» Exercise instructions
Copy out each line of the data that holds the word "agent".

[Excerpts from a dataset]

■ ■ ■ ■ ■ ■ ■

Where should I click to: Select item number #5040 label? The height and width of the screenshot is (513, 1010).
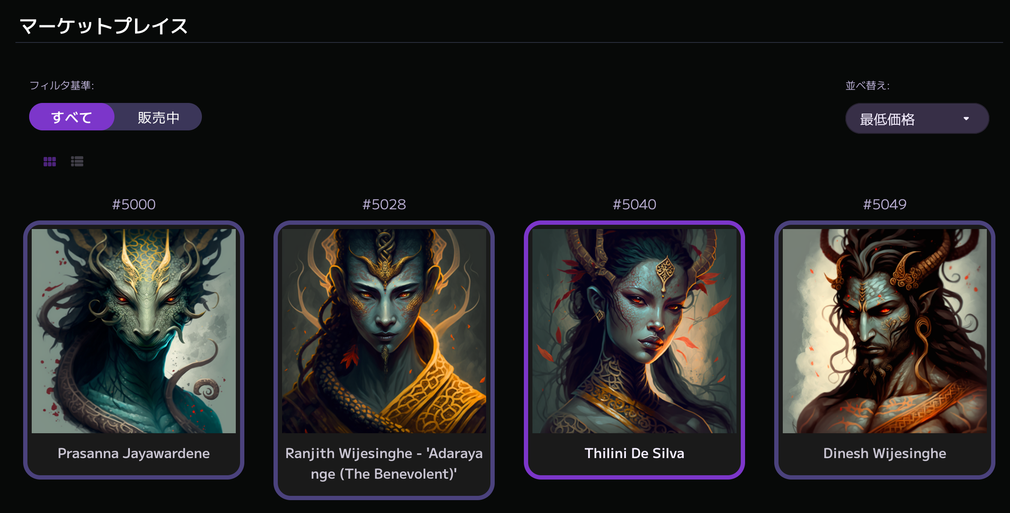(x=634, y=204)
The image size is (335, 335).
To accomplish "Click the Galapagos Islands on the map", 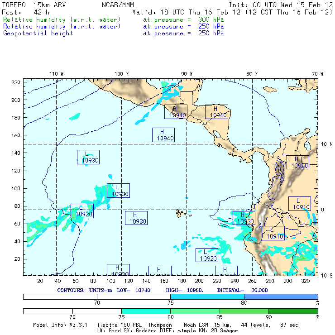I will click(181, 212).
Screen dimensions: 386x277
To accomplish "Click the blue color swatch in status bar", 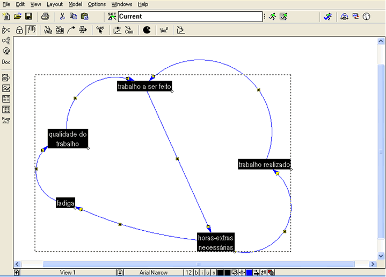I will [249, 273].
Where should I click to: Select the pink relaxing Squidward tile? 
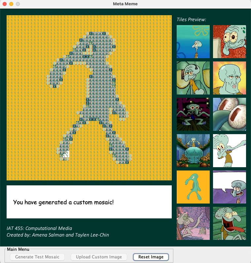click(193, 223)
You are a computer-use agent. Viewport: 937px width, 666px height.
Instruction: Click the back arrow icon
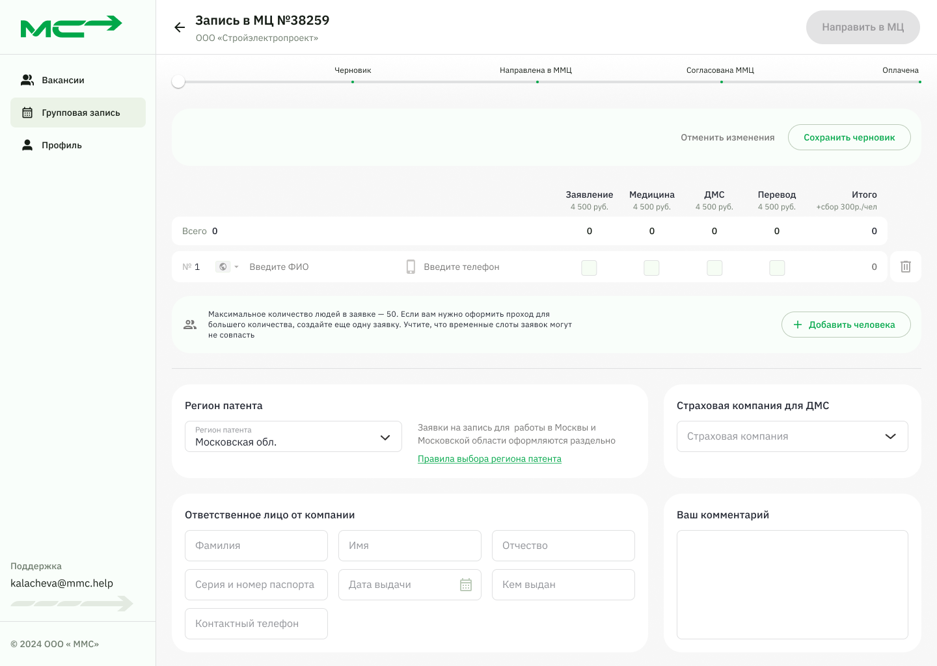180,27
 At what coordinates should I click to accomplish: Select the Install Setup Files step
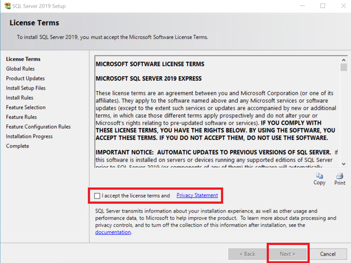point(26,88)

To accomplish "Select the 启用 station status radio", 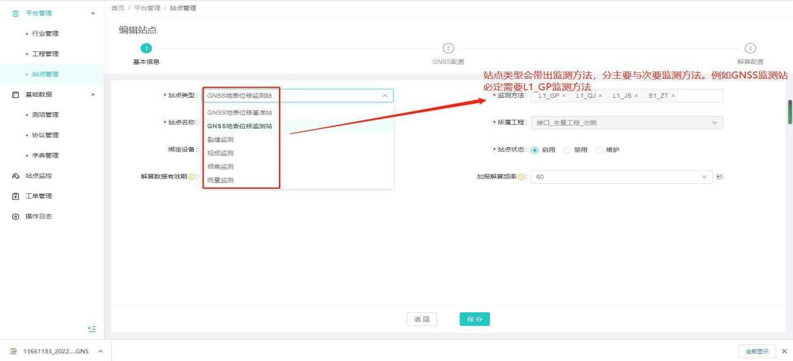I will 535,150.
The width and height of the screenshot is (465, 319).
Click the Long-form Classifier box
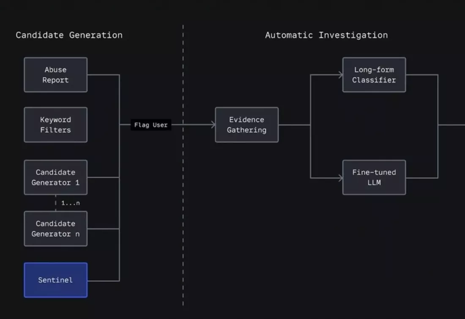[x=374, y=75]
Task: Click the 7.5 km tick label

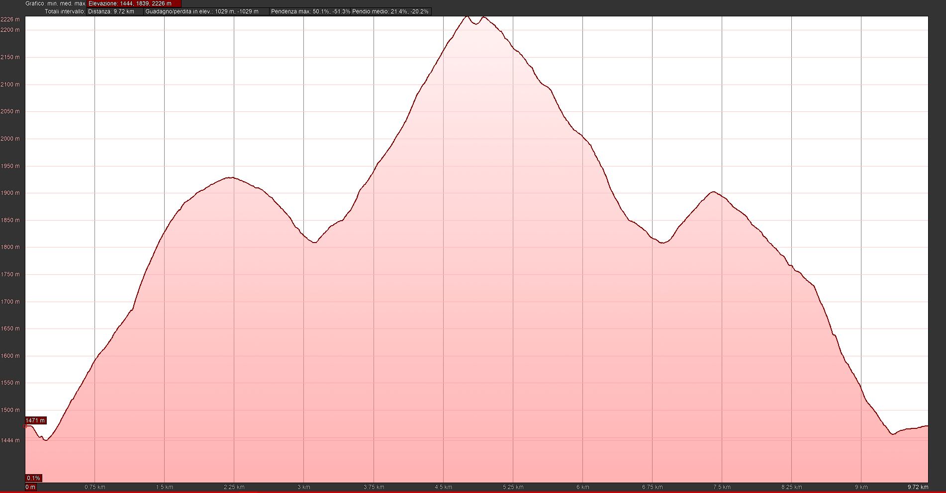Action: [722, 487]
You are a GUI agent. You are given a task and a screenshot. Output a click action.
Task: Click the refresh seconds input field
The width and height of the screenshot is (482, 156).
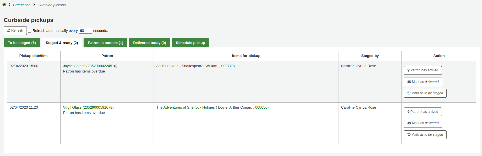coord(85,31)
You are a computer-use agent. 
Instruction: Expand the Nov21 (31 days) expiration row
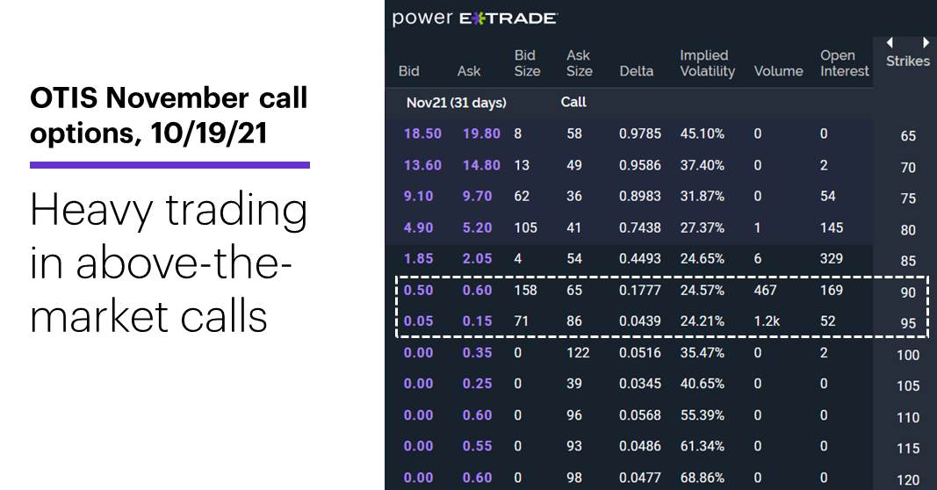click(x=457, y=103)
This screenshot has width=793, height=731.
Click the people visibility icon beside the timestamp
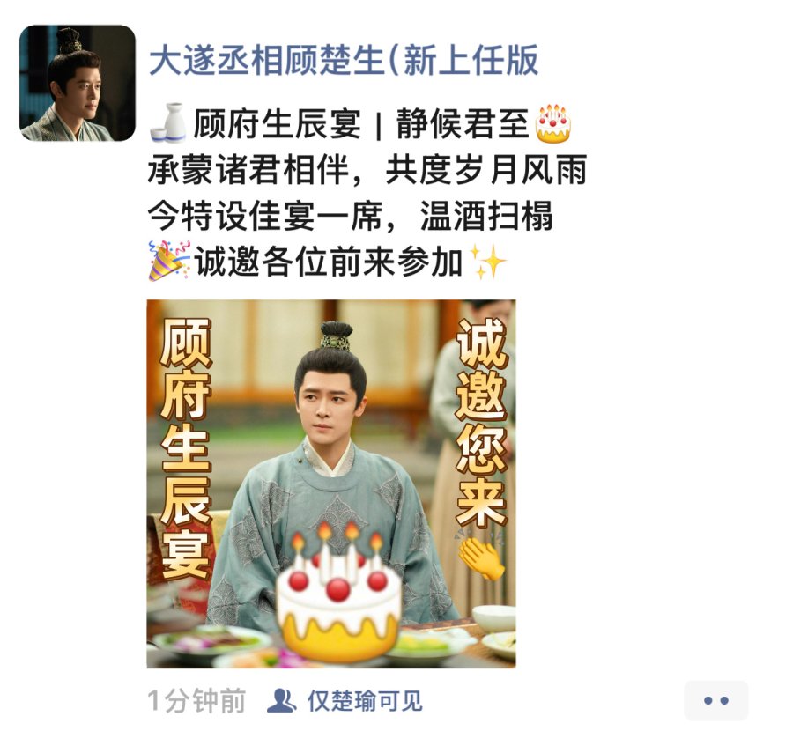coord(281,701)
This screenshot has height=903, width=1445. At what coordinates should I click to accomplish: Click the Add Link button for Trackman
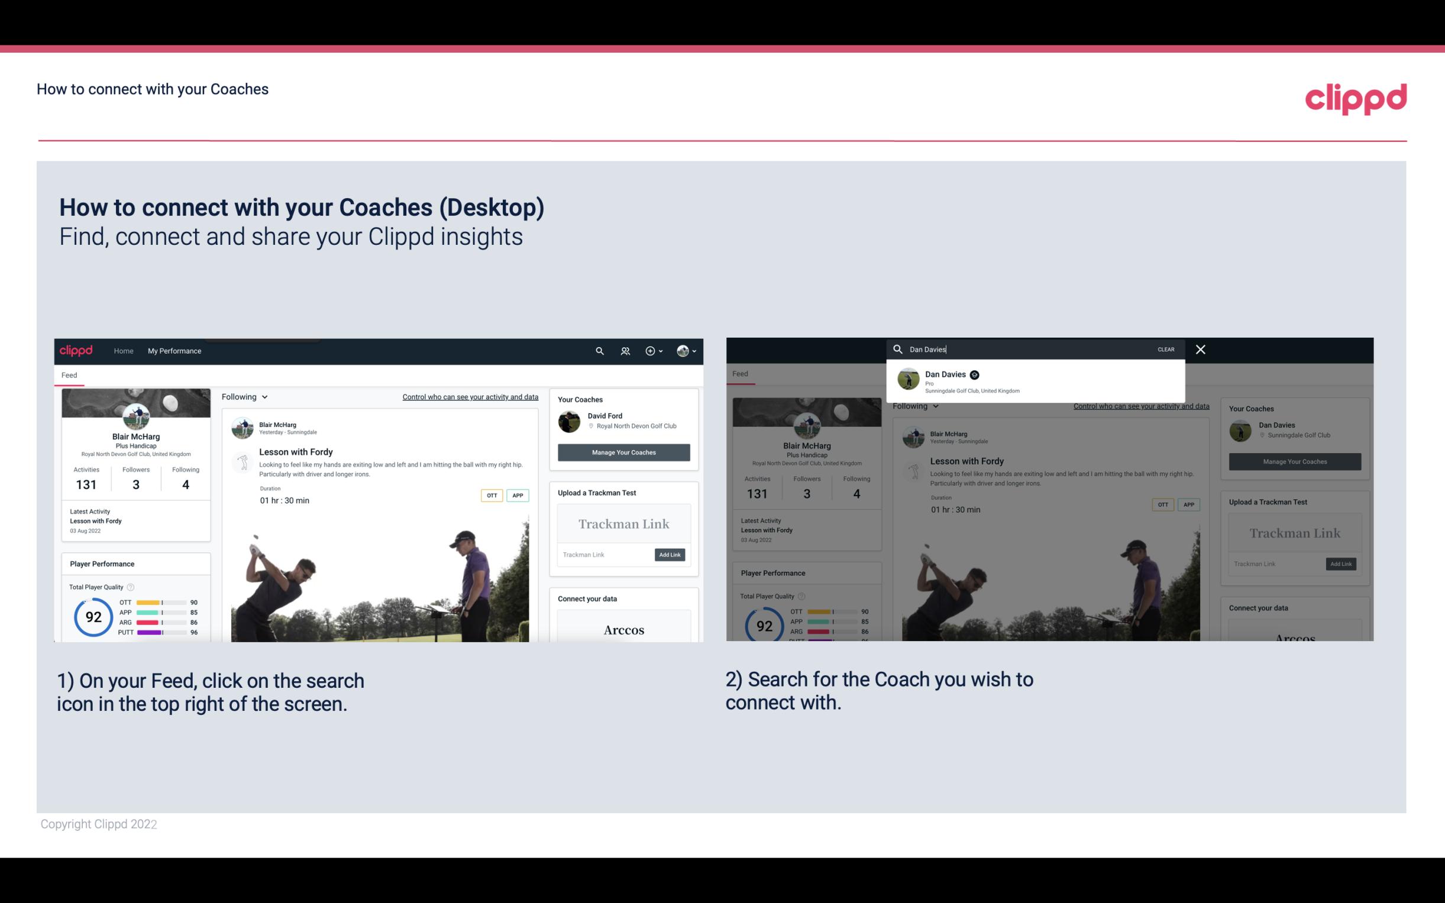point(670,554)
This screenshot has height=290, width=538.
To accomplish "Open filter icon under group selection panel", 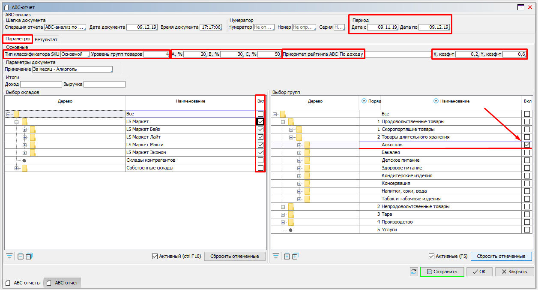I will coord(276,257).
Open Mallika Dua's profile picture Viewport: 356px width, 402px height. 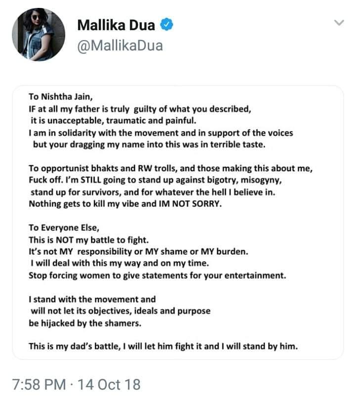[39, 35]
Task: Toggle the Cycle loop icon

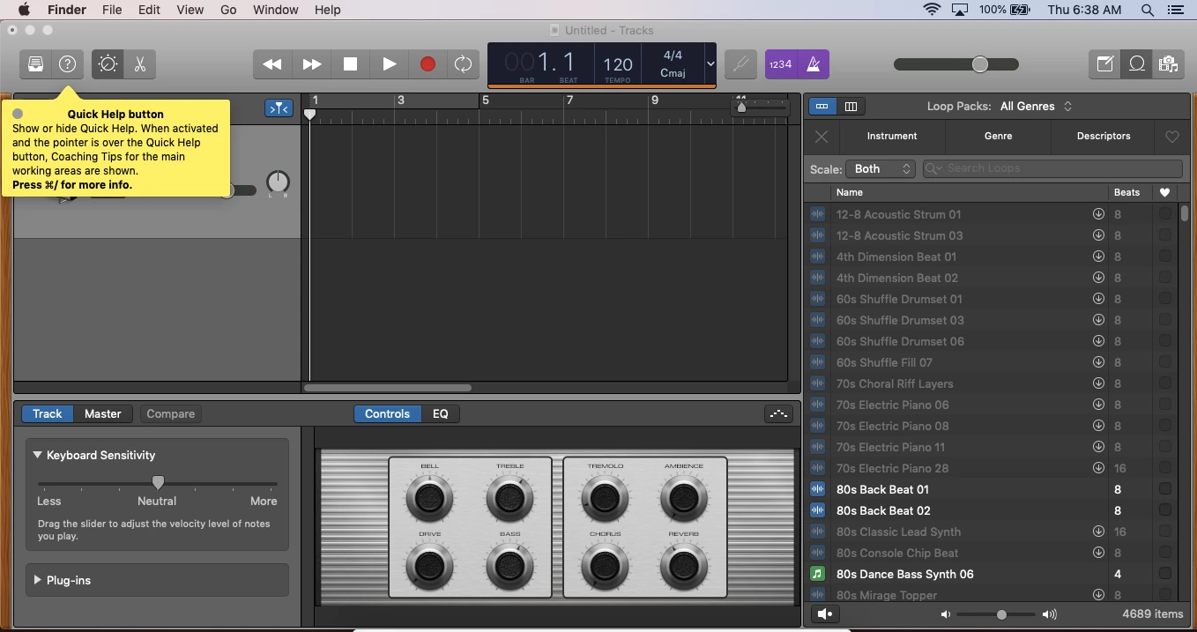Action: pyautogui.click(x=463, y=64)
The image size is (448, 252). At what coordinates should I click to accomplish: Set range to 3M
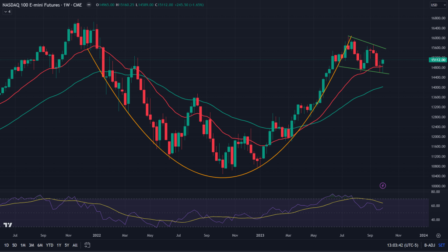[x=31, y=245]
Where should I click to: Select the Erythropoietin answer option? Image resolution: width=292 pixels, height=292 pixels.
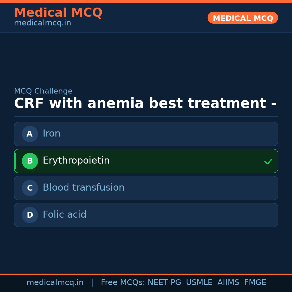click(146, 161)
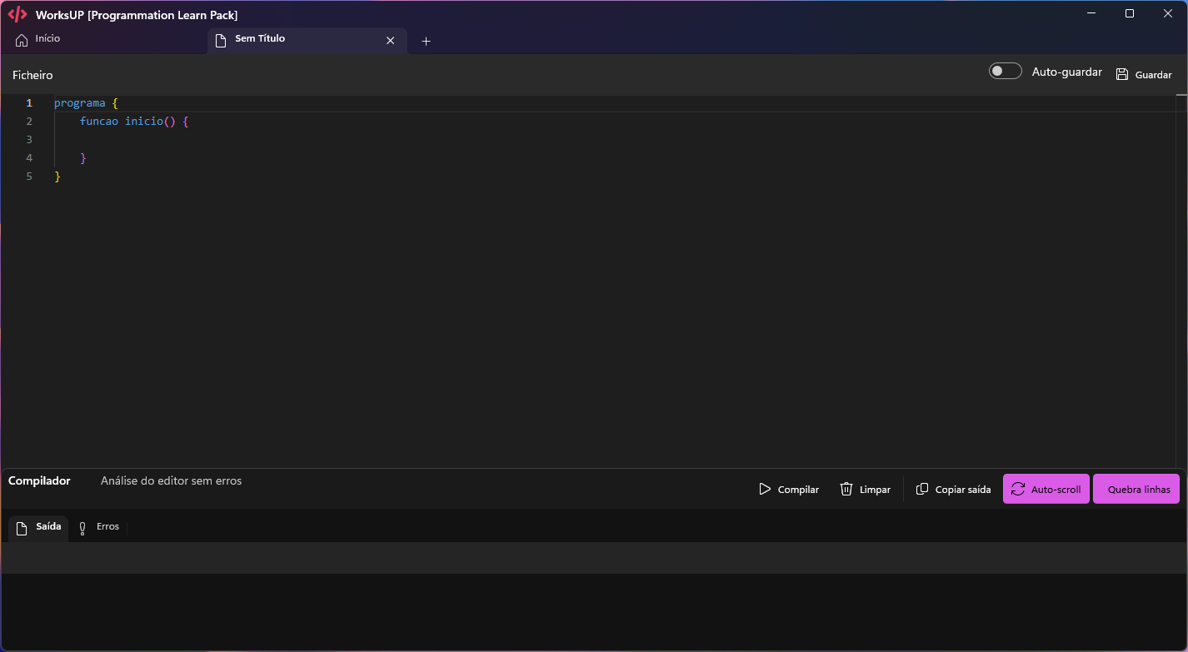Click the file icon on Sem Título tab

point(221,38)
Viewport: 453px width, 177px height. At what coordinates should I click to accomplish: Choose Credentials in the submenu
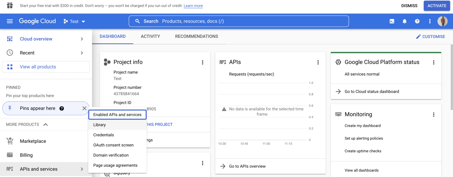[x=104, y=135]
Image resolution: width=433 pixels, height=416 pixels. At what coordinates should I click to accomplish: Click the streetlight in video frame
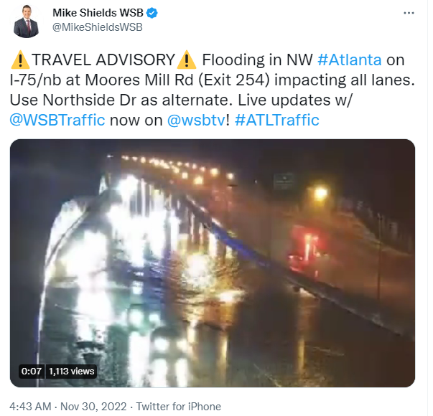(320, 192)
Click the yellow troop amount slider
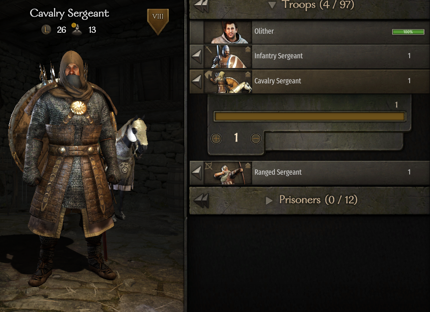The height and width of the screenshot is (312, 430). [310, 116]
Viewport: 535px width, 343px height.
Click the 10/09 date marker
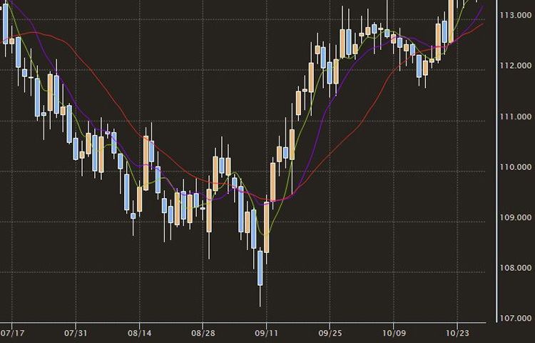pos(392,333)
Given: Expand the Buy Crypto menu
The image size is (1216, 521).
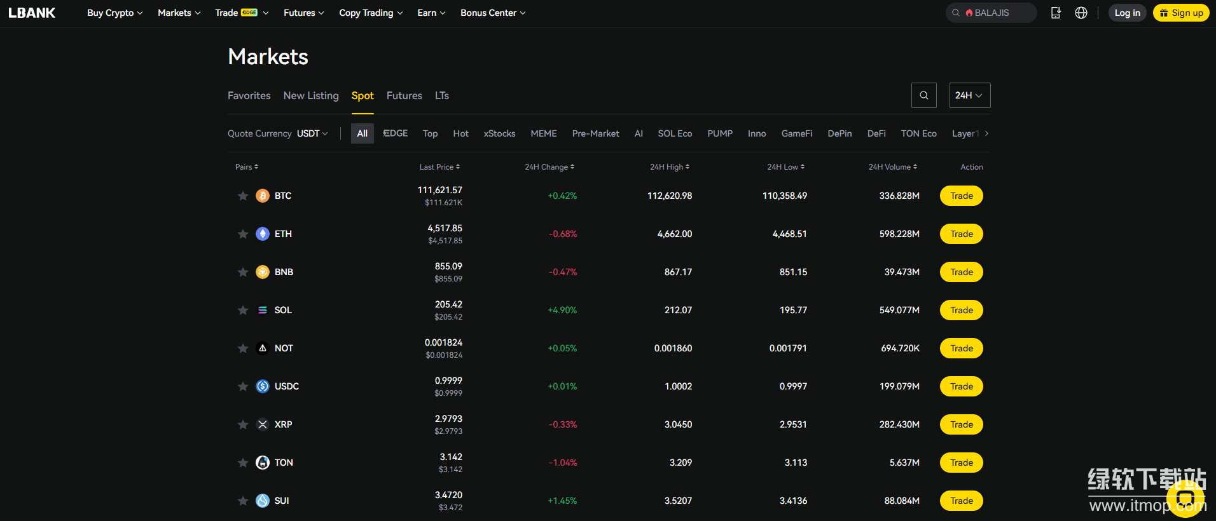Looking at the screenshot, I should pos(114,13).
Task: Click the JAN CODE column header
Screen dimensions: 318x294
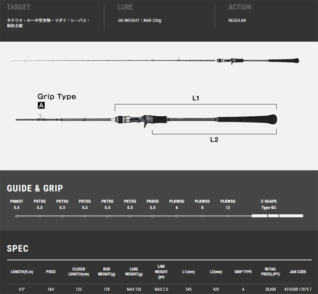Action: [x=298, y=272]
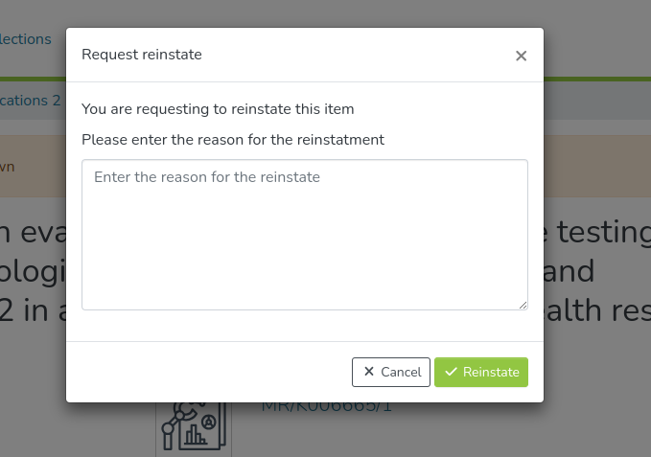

■ ■ ■ ■ ■ ■ ■

» Reply to the task
You are a computer-use agent. Viewport: 937px width, 666px height.
You are a GUI agent. You are given a task and a screenshot. Output a click action.
You are a computer-use agent. 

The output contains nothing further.